Your advice to students based on your experience?
Read widely. Read about what is happening in your field all over the world and keep track of new developments. This will help you figure out what you’re interested in, and also help you figure out good career moves.
Internships are an amazing opportunity to learn, in college and even in school. If you are interested in science or engineering, search for an opportunity to spend a few weeks or months in a research lab.
Any theoretical subject you want to learn, be it mathematics, science, statistics, programming – or even English language and writing – you can learn online. There are world-class online courses many of which are free to students.

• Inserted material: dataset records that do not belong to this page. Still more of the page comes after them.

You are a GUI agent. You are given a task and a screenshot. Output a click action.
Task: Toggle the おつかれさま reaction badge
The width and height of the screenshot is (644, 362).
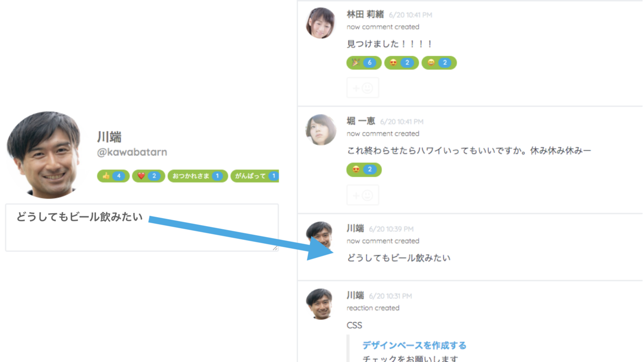[198, 176]
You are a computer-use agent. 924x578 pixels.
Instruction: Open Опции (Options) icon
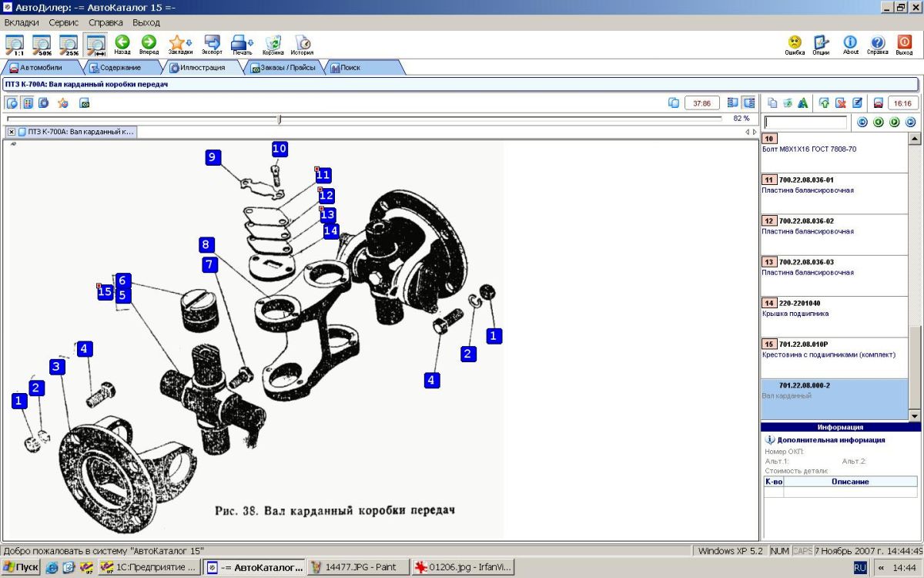[x=821, y=43]
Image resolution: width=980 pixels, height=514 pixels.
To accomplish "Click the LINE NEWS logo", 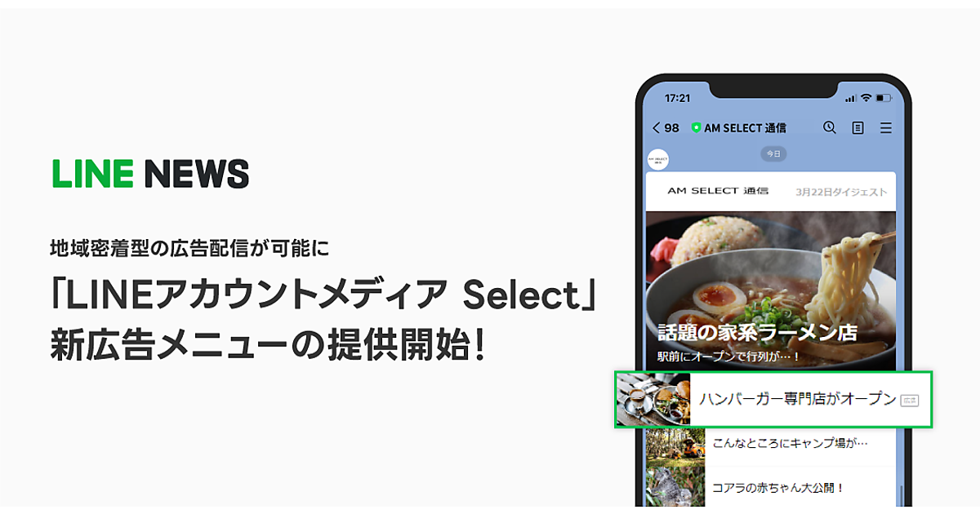I will click(x=150, y=174).
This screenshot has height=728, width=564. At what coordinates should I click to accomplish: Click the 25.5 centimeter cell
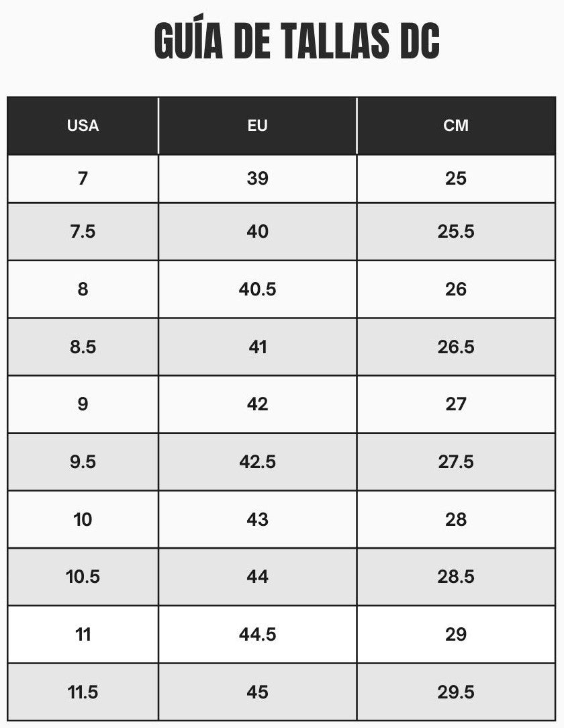tap(456, 232)
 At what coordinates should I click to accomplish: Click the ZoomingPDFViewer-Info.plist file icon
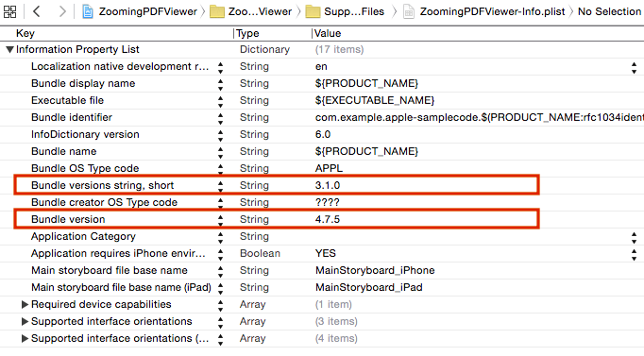click(x=409, y=11)
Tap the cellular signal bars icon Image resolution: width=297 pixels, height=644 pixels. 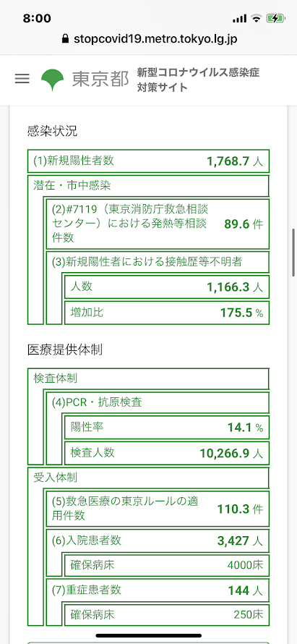tap(240, 19)
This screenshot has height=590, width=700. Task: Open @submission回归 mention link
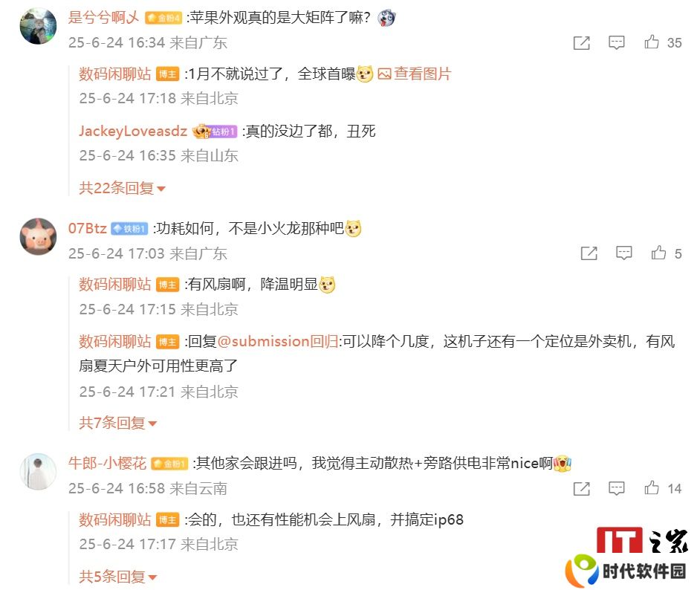coord(278,341)
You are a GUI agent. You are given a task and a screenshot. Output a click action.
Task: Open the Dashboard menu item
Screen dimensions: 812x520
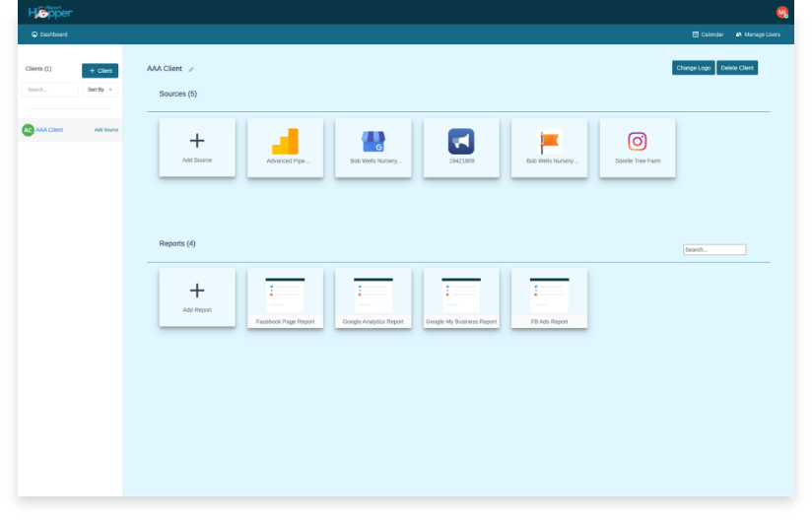point(49,34)

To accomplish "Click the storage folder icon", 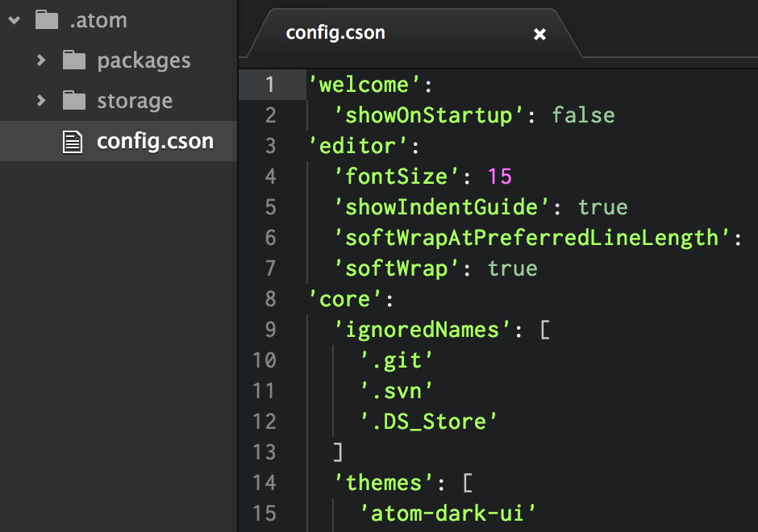I will point(74,101).
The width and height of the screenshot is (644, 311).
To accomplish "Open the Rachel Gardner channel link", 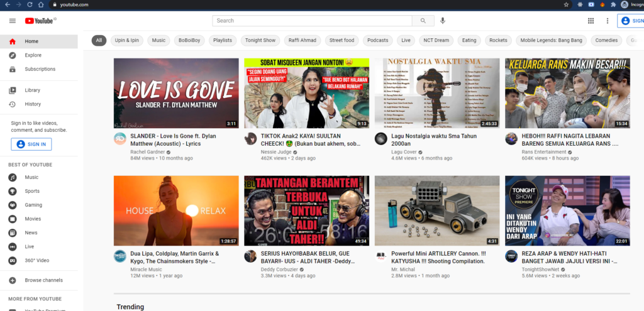I will (x=148, y=151).
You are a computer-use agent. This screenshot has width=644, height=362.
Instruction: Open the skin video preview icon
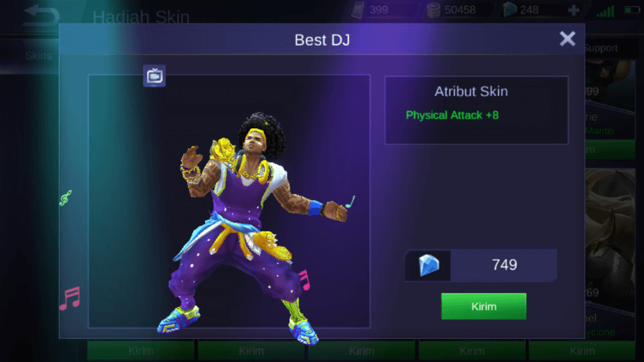[155, 75]
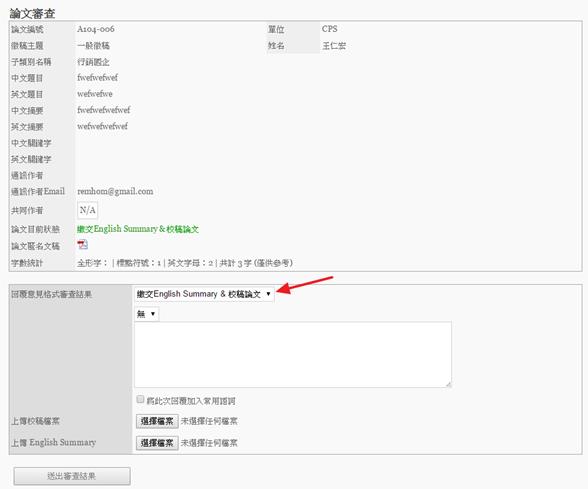Choose file for 上傳校稿檔案
Viewport: 588px width, 489px height.
pyautogui.click(x=157, y=421)
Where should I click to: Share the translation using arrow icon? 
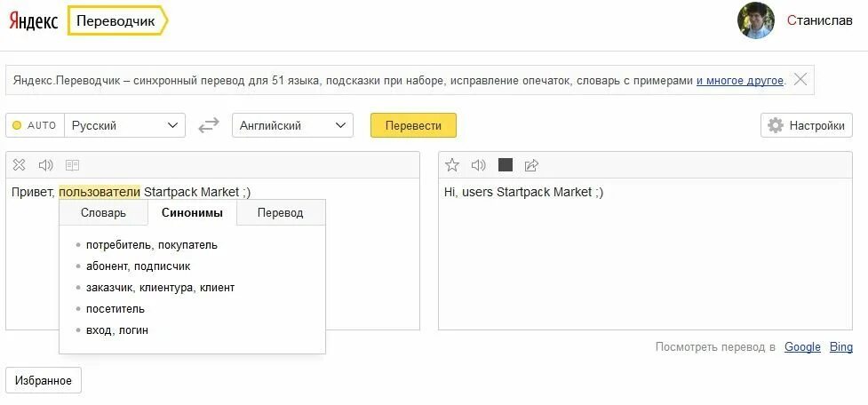click(x=532, y=165)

Some of the leading universities in the world, such as MIT, have started putting their courses and lectures online. So you can learn far beyond what is taught in your school or college.
Do not limit yourself, especially while you are young. Find opportunities to travel and study abroad. It is important to know that it is much easier to go to another country while you are still a student; emigrating after completing your studies is much more difficult. If you are thinking of studying/working in a country, educate yourself about their laws – will you be able to work there after you finish your studies? Will you face restrictions?
Future Plans?
I’m currently working on a blog to share some of my experiences in biology and help non-experts understand current research. Hopefully this will be useful to students as well.